■ Text shown:
________

Post-Orlando, Marc Jacobs Just Honored LGBTQ Communities In the Most Beautiful Way
Over the past year, designer Marc Jacobs has featured a plus-size rock star in one runway show, a drag queen in an ad campaign and a transgender director in another. In short: He doesn't shy away from embracing people who are often overlooked by the fashion world for not adhering to the tall, cis, blond and thin industry standard.
Now, with Pride Month underway and the Orlando shooting just days ago, that stance is made all the clearer with Jacobs' new ad campaign, which debuted on his Instagram over the weekend. While actress Sissy Spacek makes an appearance in one image, the most noted shots are of Carlos Santolalla and John Tuite, who were the first gay couple to be signed to a modeling agency, and artist Genesis P-Orridge, who identifies as a third gender, which s/he calls pandrogyny.
It seems that with this campaign, Jacobs' eye was set yet again on people who are challenging the status quo.
In the image, the two wear clothes from Jacobs' most recent women's collection. Although the images were presumably taken with Pride in mind (not the Orlando shooting), that doesn't mean that the models themselves aren't aware of how meaningful a presence like theirs can be in a time like this, with the images debuting just one day after the shooting. In a statement released to Dazed, Santolalla reflected on why the campaign matters so much to him now, post-Orlando, and how it shows a certain side of LGBTQ defiance.
"I am a queer latino man living in America named Carlos Santolalla," he wrote. "Five years ago I met a man at a casting who I fell in love with, and just yesterday, our second campaign together for none other than Marc Jacobs was released."
"We fell deeply in love. We moved in together," he continued. "We did everything as one. So naturally, in the world we live in, we started a singular Instagram page instead of getting our own separate ones. Every post on our page was an act of defiance – every kiss was a 'Fuck You' to homophobes."
"[Love] is our only viable weapon in a world wherein people are scratching their heads wondering how we can feasibly combat guns and bombs,"
"[Love] is our only viable weapon in a world wherein people are scratching their heads wondering how we can feasibly combat guns and bombs," he continued. "Love is the reason we were attacked, and simultaneously, our only true hope for survival."

________

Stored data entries
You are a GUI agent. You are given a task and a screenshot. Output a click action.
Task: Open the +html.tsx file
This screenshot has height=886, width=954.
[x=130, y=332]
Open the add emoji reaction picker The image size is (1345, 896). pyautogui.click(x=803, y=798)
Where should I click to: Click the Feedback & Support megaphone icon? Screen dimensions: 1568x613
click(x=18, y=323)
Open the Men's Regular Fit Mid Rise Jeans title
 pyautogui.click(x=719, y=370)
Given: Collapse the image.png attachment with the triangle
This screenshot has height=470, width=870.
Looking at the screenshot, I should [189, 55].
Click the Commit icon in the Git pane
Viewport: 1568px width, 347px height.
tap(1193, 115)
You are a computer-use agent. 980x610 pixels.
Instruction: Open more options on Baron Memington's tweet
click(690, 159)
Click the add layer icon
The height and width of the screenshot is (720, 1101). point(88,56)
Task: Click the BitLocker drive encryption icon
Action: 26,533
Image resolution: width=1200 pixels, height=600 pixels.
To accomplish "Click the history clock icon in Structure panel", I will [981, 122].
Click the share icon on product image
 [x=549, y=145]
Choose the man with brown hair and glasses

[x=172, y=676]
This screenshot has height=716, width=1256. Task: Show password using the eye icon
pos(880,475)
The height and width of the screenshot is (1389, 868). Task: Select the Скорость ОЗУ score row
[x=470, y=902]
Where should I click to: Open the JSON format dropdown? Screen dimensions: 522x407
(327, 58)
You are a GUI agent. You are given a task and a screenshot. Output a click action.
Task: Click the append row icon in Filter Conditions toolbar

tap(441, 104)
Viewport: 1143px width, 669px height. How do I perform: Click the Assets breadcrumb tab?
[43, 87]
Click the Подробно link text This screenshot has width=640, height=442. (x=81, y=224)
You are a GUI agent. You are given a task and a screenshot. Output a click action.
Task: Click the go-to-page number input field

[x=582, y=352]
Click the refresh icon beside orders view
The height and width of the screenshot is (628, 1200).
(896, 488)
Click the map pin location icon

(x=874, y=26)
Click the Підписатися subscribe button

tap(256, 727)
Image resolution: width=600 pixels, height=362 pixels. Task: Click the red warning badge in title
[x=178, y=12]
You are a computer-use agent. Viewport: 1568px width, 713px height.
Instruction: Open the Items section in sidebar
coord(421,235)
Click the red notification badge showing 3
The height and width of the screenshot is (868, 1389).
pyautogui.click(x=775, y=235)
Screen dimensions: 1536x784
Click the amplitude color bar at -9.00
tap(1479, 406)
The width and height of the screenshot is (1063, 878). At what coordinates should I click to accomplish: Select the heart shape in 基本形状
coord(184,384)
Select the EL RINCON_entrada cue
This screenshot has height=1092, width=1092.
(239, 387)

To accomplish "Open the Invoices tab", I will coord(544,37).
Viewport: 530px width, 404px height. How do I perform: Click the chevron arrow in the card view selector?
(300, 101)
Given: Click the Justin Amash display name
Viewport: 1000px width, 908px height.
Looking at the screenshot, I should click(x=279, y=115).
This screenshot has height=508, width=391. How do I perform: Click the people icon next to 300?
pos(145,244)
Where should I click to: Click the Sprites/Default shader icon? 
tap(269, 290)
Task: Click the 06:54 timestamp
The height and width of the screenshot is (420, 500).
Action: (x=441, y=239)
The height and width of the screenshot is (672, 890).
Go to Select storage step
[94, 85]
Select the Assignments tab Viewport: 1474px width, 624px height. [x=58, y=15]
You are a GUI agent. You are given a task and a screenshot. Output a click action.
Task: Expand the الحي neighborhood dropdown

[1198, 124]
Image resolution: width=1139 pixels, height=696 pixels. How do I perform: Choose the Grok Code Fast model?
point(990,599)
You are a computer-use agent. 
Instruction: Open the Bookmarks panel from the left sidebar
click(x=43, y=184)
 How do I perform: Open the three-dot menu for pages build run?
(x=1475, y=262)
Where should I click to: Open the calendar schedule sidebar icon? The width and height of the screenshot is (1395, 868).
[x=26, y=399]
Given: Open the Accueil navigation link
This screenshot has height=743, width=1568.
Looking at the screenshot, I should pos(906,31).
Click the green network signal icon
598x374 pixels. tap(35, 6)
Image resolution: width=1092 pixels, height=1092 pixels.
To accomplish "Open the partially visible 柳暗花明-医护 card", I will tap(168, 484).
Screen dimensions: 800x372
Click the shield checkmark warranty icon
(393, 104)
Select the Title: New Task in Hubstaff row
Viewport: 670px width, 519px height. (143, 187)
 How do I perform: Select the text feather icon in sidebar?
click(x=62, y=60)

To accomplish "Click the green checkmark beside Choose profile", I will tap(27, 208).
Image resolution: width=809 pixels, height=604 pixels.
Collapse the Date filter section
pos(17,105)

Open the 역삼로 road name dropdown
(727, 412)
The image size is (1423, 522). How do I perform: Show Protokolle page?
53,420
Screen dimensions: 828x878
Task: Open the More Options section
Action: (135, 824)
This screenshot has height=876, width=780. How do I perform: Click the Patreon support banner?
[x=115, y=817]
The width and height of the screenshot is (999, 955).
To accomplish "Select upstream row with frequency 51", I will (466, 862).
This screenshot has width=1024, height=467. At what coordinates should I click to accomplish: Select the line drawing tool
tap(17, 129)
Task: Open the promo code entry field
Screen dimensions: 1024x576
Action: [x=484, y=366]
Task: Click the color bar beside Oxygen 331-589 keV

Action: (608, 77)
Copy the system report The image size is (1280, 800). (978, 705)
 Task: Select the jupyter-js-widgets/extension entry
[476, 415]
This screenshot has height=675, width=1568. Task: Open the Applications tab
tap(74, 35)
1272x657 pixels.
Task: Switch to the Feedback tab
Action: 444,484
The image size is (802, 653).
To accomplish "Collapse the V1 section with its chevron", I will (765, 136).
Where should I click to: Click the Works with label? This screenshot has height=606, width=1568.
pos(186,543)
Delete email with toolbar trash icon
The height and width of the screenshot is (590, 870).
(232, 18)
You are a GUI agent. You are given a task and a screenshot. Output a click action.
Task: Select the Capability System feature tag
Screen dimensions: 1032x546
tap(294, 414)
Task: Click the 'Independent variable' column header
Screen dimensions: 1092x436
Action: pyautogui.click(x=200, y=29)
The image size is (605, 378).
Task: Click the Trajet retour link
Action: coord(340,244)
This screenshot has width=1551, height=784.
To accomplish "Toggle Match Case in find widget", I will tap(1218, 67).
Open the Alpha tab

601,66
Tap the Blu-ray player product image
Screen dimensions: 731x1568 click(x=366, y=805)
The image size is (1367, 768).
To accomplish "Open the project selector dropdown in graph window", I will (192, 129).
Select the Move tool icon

________

■ How to complete this task: Pick up the article about Marc Jacobs' post-Orlando ad campaign and carry it on from its final sentence. The material plays no role here.

■ Answer to this task:
So for Santolalla, this ad campaign — and the love he and Tuite have for one another — is the biggest "Fuck You" of all to people who hate them for the crime of loving one another. It is also a sign of the strength and defiance the LGBTQ communities have. "In lieu of the events in Orlando I hope this inspires everyone to be unapologetically themselves no matter what," Santolalla wrote in the caption for his repost of the image on Instagram. "I always felt that every photo we posted was an act of defiance against a hateful and homophobic planet."
The campaign image serves as a reminder that, despite the attack, there is still a place in this world for people like Santolalla and Tuite to be celebrated.
The same goes for 66-year-old British artist Genesis P-Orridge, who is featured in another image from Jacobs' new campaign.
"The individuals in these photographs represent a collective embodiment of love, honesty, integrity, courage, strength, curiosity and inspiration," Jacobs wrote in the caption of P-Orridge's photograph. "Together, as one story, this collection is a reminder to question and challenge normal and to continue exploring and pushing boundaries."
In a moment when many designers and retailers simply slap on a rainbow onto their apparel, Jacobs decided to celebrate people like Santolalla and P-Orridge, and was not only able to exhibit the diversity within the LGBTQ communities, but also their strength and resilience.